Source material
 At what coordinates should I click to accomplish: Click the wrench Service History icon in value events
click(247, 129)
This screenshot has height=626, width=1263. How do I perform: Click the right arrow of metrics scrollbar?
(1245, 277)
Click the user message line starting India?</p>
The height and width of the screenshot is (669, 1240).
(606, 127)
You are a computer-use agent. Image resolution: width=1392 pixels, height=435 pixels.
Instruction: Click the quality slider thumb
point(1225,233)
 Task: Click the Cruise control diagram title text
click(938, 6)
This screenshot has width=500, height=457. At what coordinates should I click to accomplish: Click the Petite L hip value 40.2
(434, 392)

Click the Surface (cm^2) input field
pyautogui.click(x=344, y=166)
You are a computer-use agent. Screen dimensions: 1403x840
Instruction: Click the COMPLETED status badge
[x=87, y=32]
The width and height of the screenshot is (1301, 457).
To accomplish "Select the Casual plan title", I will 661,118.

What the task requires
Print again the material above, limited to the lines from the one holding "This screenshot has height=626, width=1263." through the last, inclusive.

Reply
This screenshot has height=626, width=1263. How do I perform: Click the right arrow of metrics scrollbar?
(1245, 277)
Click the user message line starting India?</p>
The height and width of the screenshot is (669, 1240).
(606, 127)
You are a computer-use agent. Image resolution: width=1392 pixels, height=435 pixels.
Instruction: Click the quality slider thumb
point(1225,233)
 Task: Click the Cruise control diagram title text
click(938, 6)
This screenshot has width=500, height=457. At what coordinates should I click to accomplish: Click the Petite L hip value 40.2
(434, 392)

Click the Surface (cm^2) input field
pyautogui.click(x=344, y=166)
You are a computer-use agent. Screen dimensions: 1403x840
Instruction: Click the COMPLETED status badge
[x=87, y=32]
The width and height of the screenshot is (1301, 457).
To accomplish "Select the Casual plan title", I will 661,118.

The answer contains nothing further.